Write out nothing but the lines from the one containing "The image size" through the last line below, both included, and without the pictures.

Stored data:
☆ ☆ ☆ ☆ ☆ ☆ ☆
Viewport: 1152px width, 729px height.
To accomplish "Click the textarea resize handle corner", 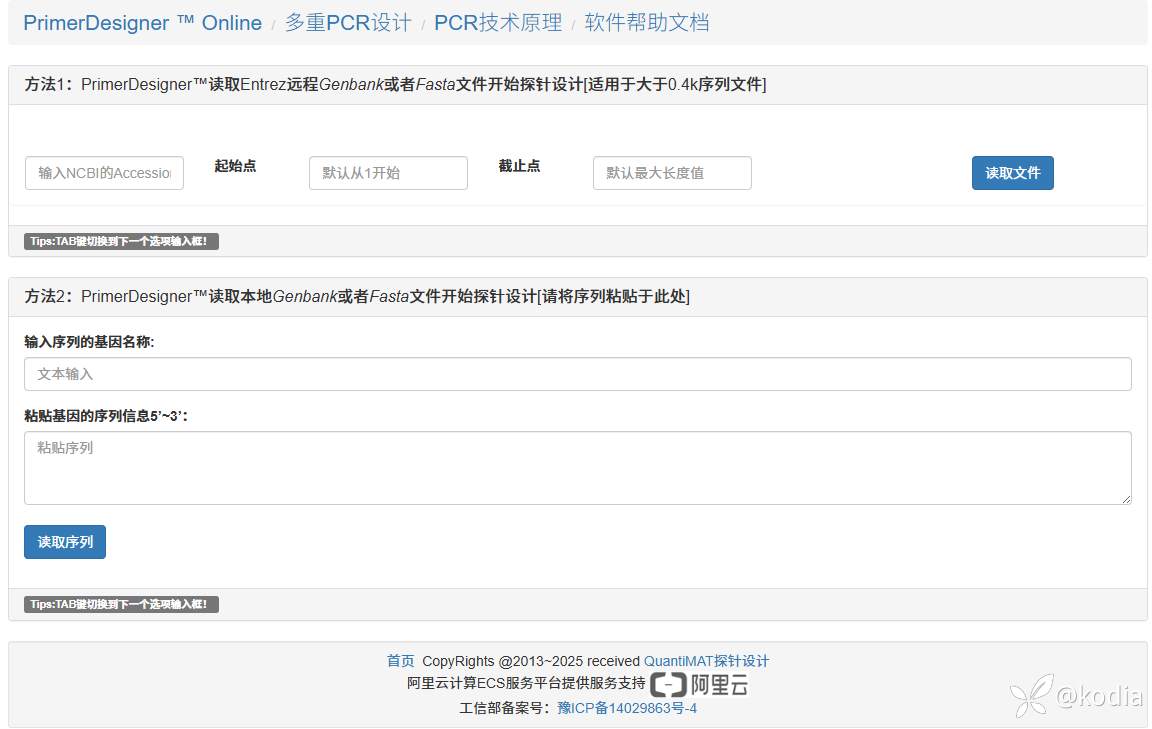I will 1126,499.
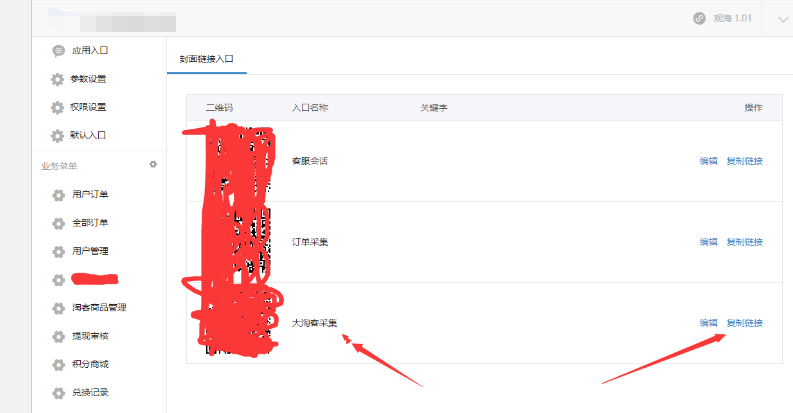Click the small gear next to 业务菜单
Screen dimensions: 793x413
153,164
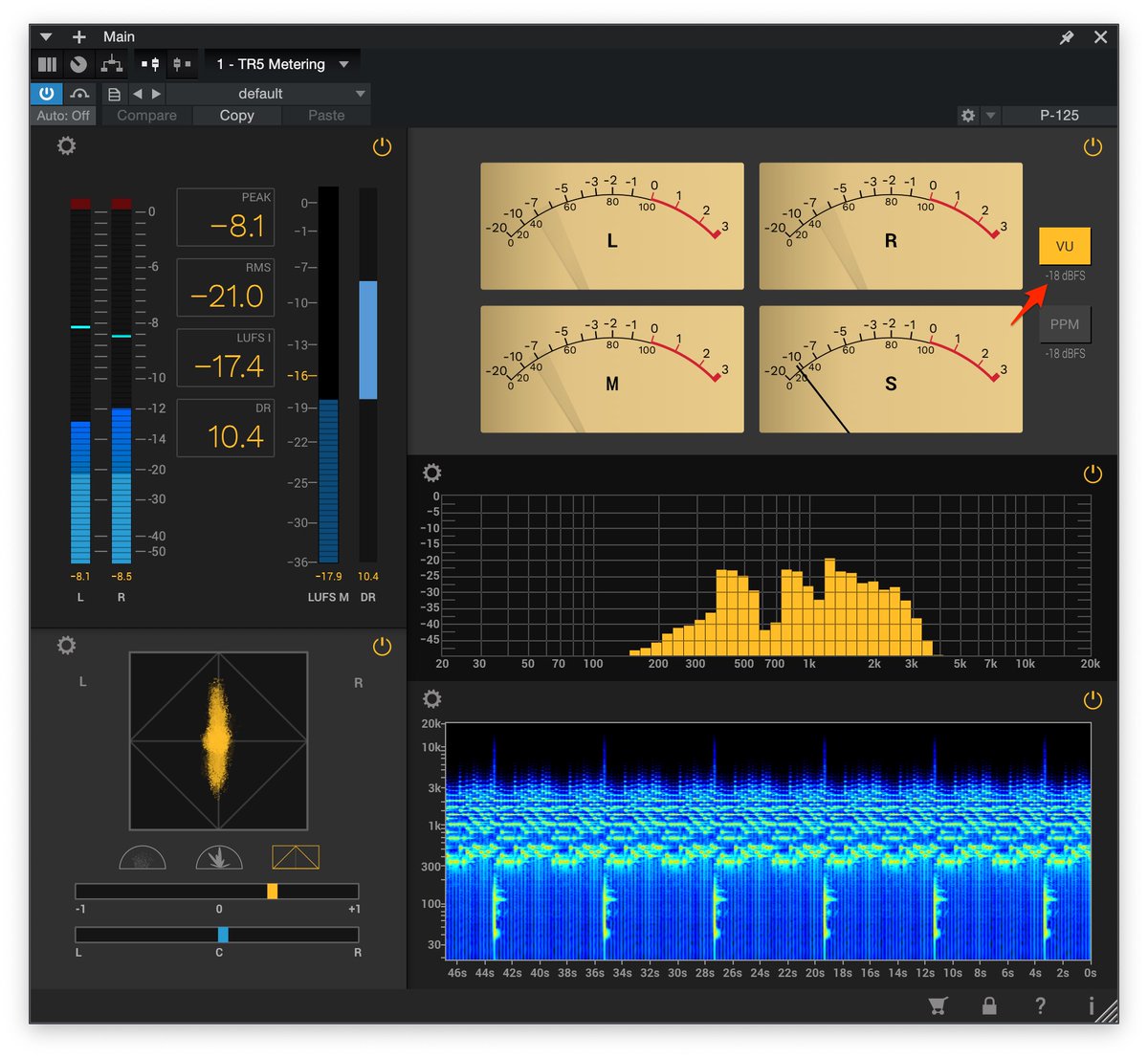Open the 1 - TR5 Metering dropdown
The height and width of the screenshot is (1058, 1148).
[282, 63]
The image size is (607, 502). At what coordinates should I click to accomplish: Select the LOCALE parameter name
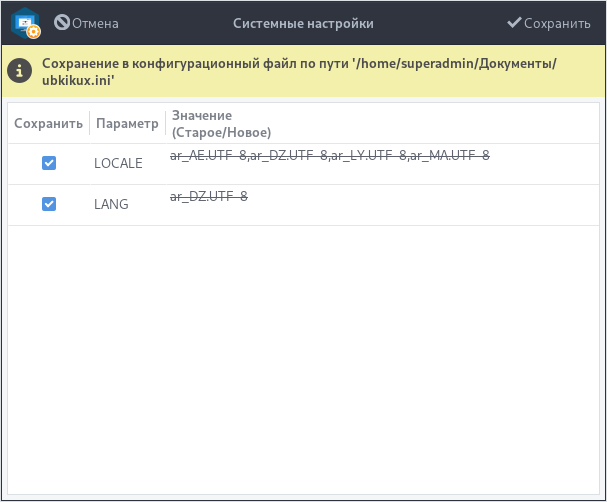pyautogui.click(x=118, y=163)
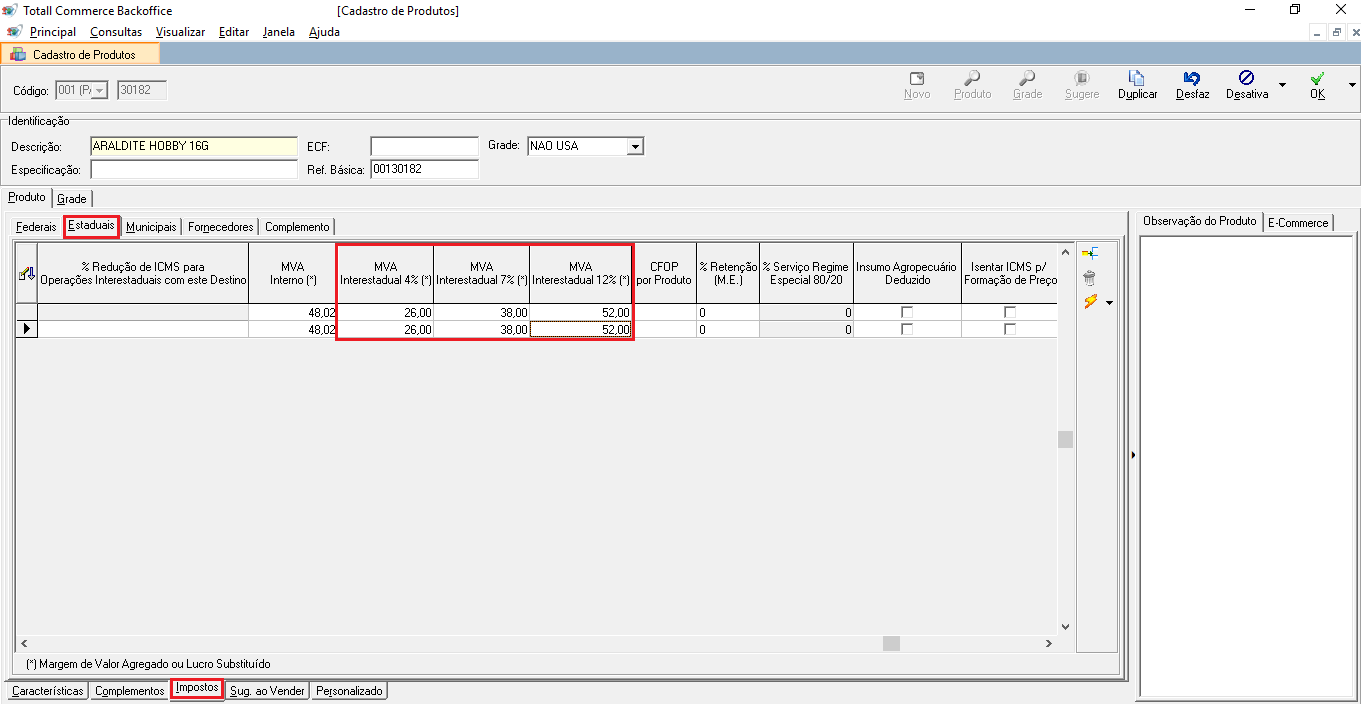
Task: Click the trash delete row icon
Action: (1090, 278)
☆ ☆ ☆ ☆ ☆ ☆ ☆
→ **OUTPUT BELOW**
The image size is (607, 502). At what coordinates should I click to accomplish: Select the LOCALE parameter name
pyautogui.click(x=118, y=163)
Task: Click the trash delete row icon
Action: (1090, 278)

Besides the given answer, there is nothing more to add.